------ Data extract ------
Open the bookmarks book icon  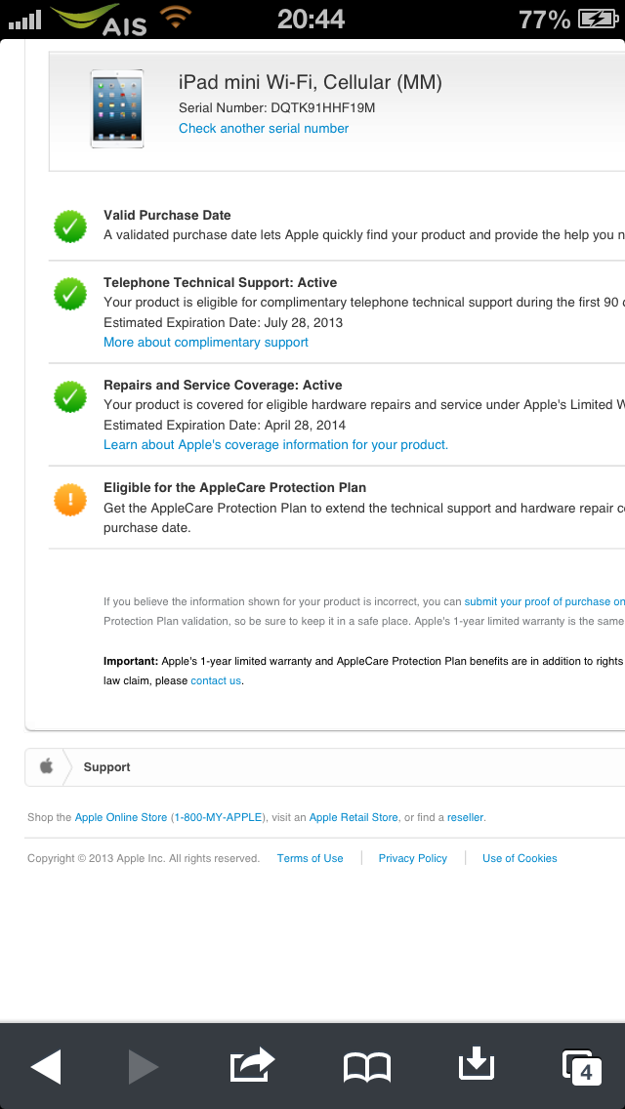(x=367, y=1067)
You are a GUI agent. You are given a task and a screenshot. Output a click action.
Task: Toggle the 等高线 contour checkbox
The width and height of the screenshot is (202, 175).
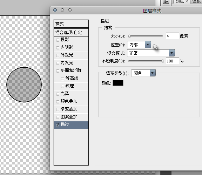[62, 79]
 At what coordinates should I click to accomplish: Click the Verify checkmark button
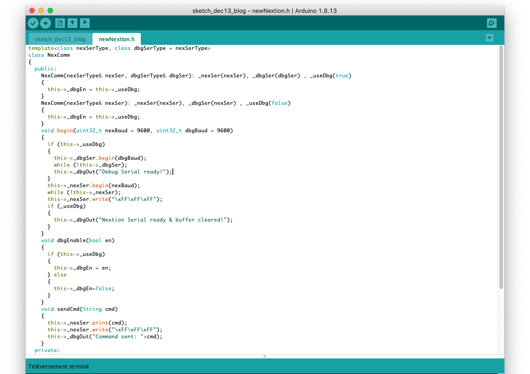coord(33,23)
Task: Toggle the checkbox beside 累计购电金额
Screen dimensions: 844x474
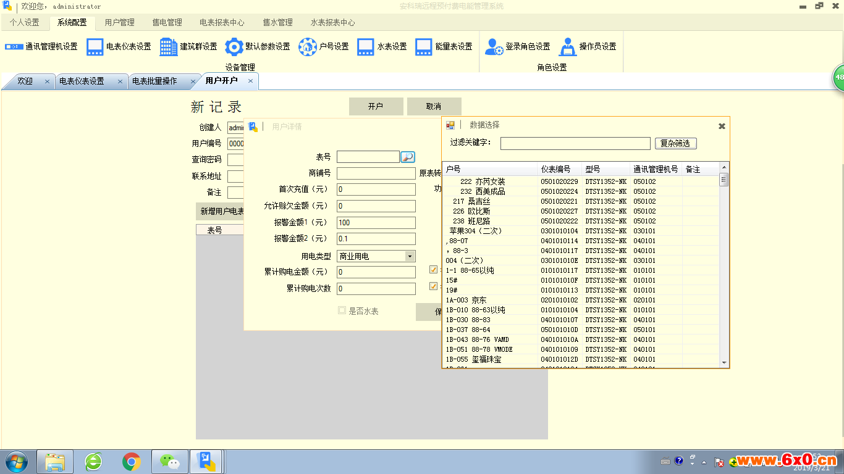Action: pyautogui.click(x=433, y=270)
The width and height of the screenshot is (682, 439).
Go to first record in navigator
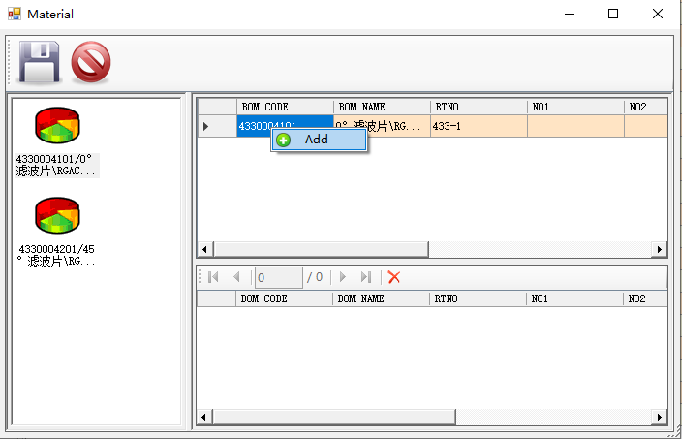213,277
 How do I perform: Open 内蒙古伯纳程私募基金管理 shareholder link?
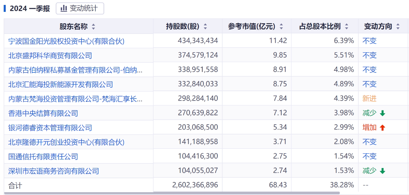(75, 70)

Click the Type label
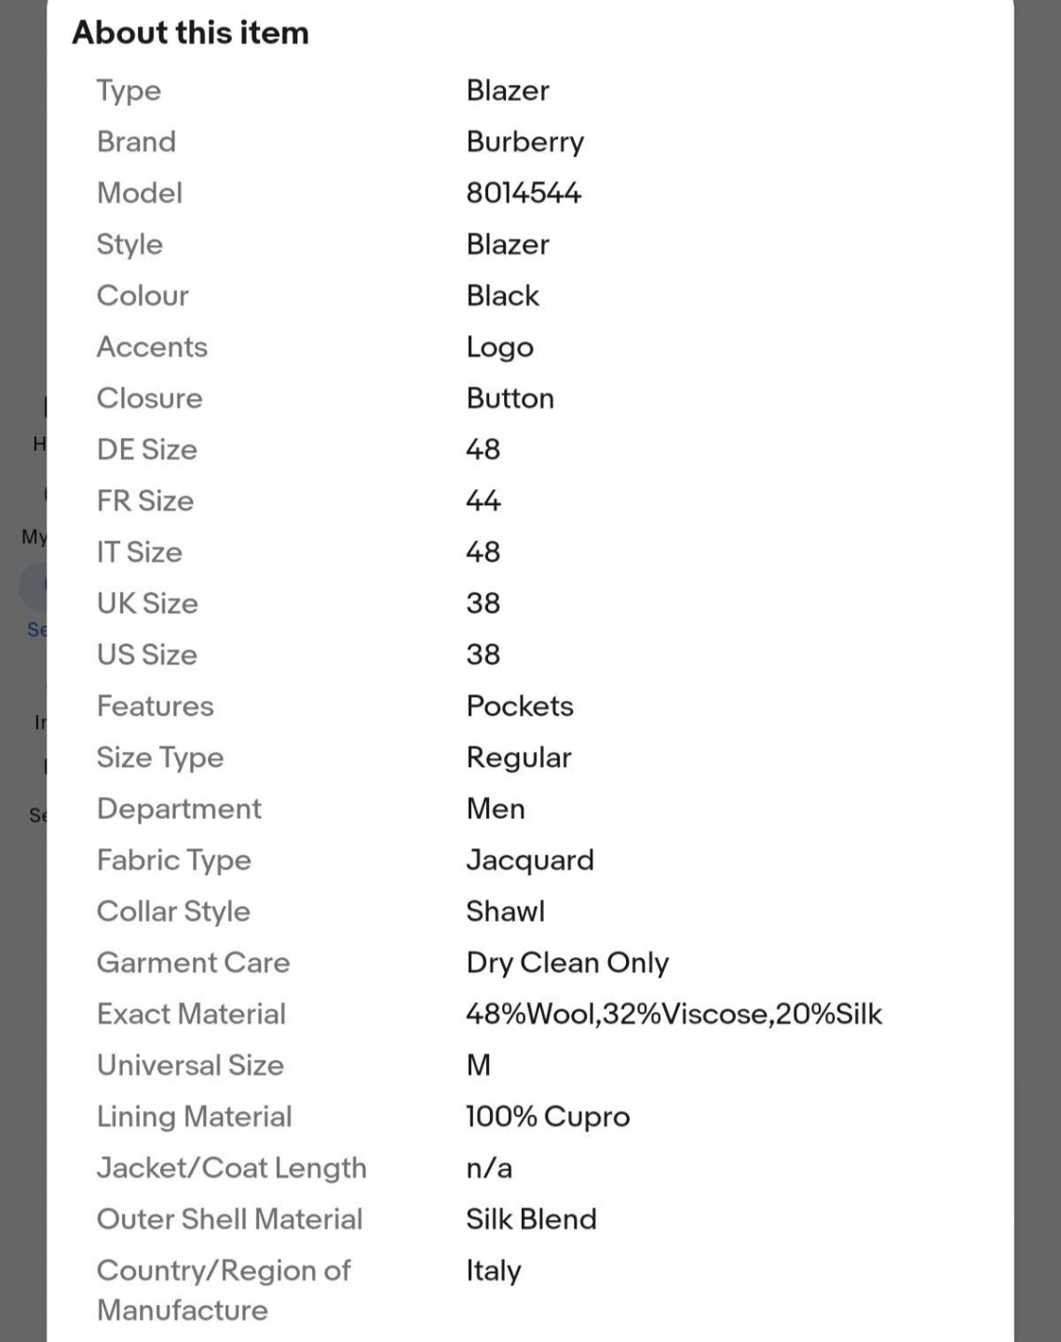[129, 90]
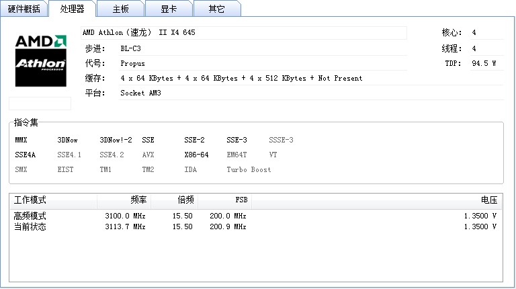Click the 94.5 W TDP value
Screen dimensions: 516x289
click(484, 63)
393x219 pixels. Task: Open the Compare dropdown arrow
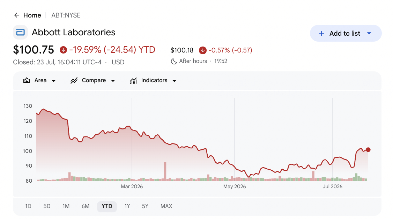point(113,80)
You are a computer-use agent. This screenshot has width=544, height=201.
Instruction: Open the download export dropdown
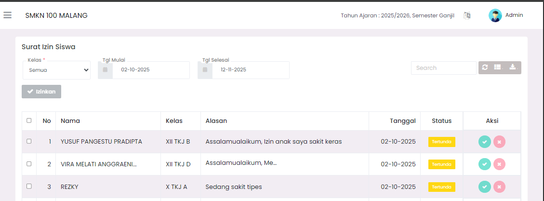click(513, 67)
------
Written task
Swap "export" for "share" in the records from the line with "You are a computer-use" through the end of the records, and give back only those lines, with nothing else changed and the pictures left out.

Written solution
You are a computer-use agent. This screenshot has width=544, height=201.
Instruction: Open the download share dropdown
click(513, 67)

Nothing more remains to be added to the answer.